Aims: Patients with type 2 diabetes mellitus (T2DM) have an increased risk of fractures, despite having greater bone mineral density (BMD) than non-diabetic subjects. This has led to the hypothesis that the presence of impaired bone quality among diabetics reduces bone strength. The Fracture Risk Assessment Score (FRAX) algorithm, introduced to facilitate the evaluation of fracture risk, underestimates the risk of fracture in diabetic patients. The purpose of this study is to confirm the relationship between the degree of metabolic compensation and the 10-year probability of a major fracture or a hip osteoporotic fracture observed in our previous study and to ascertain whether glycosylated hemoglobin (HbA1c) can improve the predictive value of FRAX in patients with T2DM. Methods: Our data derive from a retrospective clinical study conducted at the “Tor Vergata” Polyclinic in Rome on 6355 subjects over 50 years of age evaluated for osteoporosis. All available clinical records were examined. HbA1c was available for 242 of these subjects and all had had a Dual-energy X-ray Absorption (DXA) scan of the lumbar spine and femoral neck. The risk of fracture was estimated using the Italian version of the FRAX algorithm.
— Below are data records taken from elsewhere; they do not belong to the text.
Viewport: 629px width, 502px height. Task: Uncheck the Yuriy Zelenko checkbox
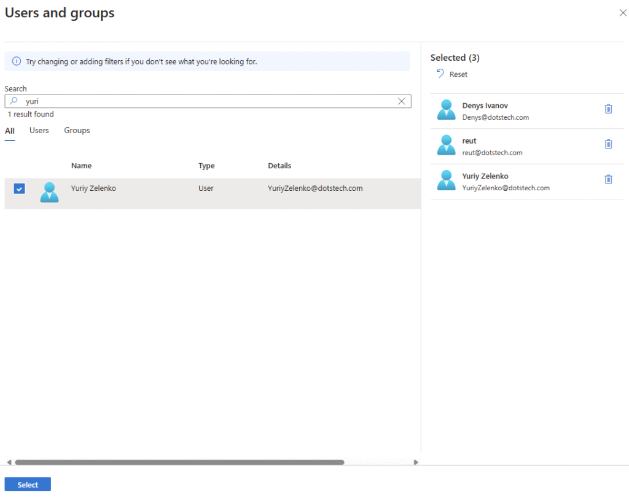(x=20, y=189)
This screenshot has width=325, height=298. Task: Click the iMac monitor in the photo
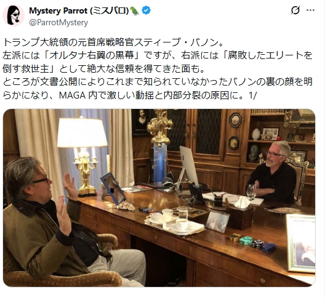pos(188,166)
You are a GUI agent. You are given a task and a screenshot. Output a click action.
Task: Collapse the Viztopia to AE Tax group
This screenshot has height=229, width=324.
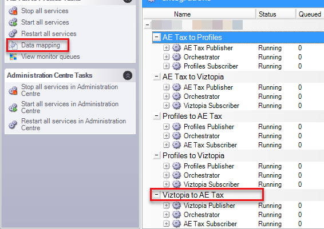coord(157,195)
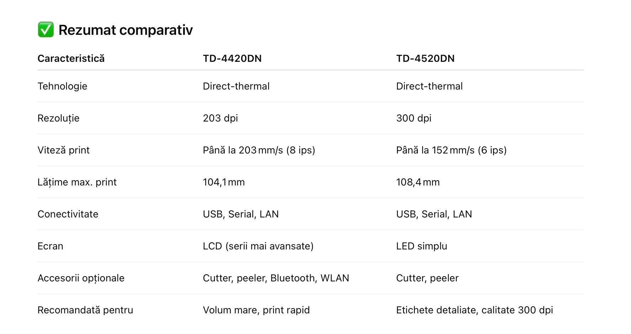Click the 300 dpi resolution cell

tap(414, 118)
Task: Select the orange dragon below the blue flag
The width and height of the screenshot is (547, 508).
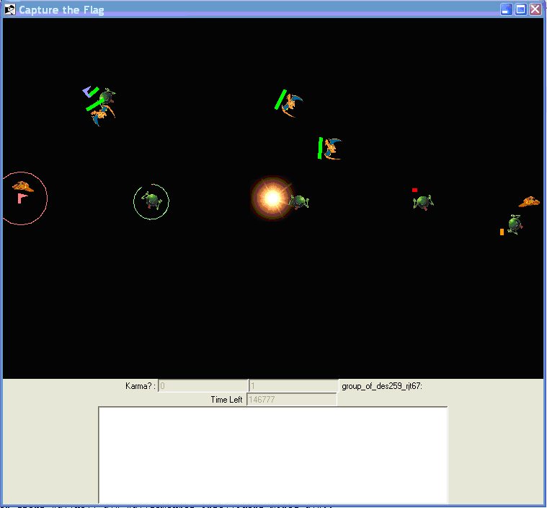Action: click(x=102, y=114)
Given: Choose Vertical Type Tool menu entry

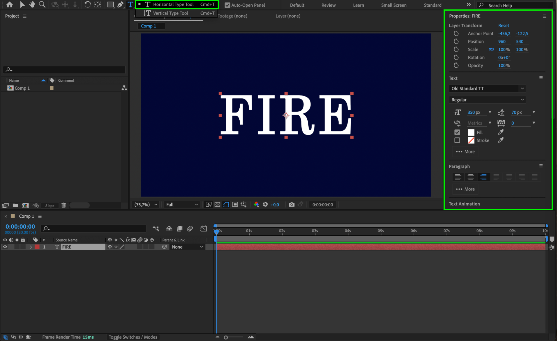Looking at the screenshot, I should coord(170,13).
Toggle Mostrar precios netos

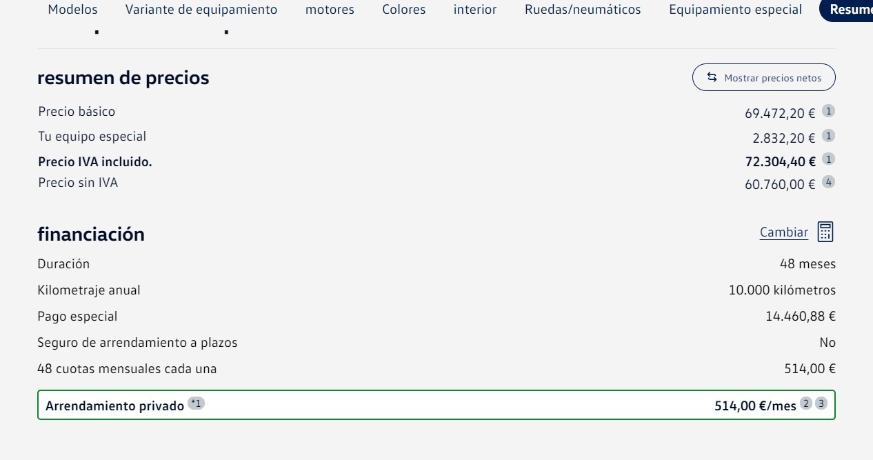coord(764,78)
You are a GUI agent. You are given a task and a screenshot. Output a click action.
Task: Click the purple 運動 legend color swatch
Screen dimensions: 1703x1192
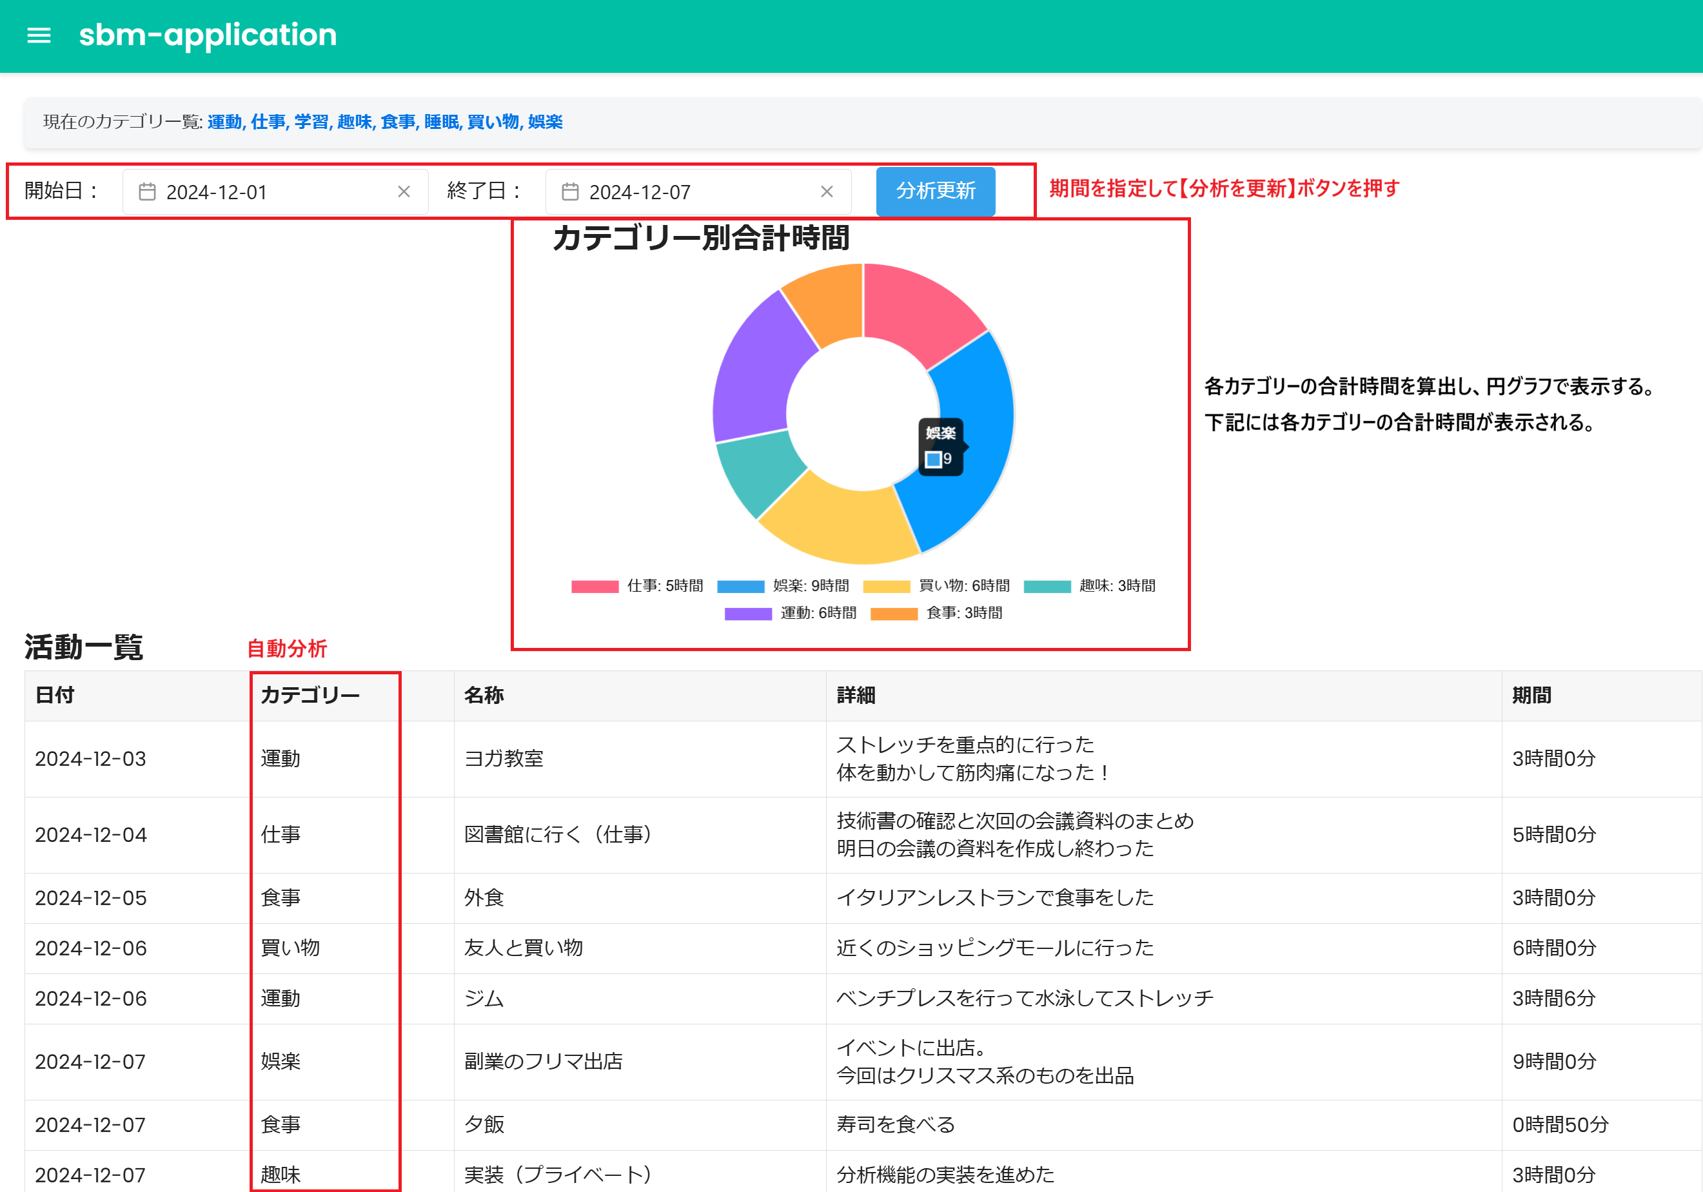747,613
Result: Patients with T2DM had BMD and T-scores higher than those of non-diabetic subjects, while FRAX average values were higher in the non-diabetic group. HbA1c and FRAX are inversely correlated with each other: for each incremental percentage point of HbA1c growth, the FRAX major osteoporotic fracture probability is reduced by 0.915 points and the FRAX hip osteoporotic fracture probability by 1.438 points. The introduction of a correction factor derived from HbA1c, resulted in mean FRAX values of diabetic patients equivalent to those of non-diabetic subjects. Conclusions: We propose a correction factor derived from HbA1c that could enhance the predictive ability of fracture risk estimated by the FRAX algorithm in subjects with T2DM.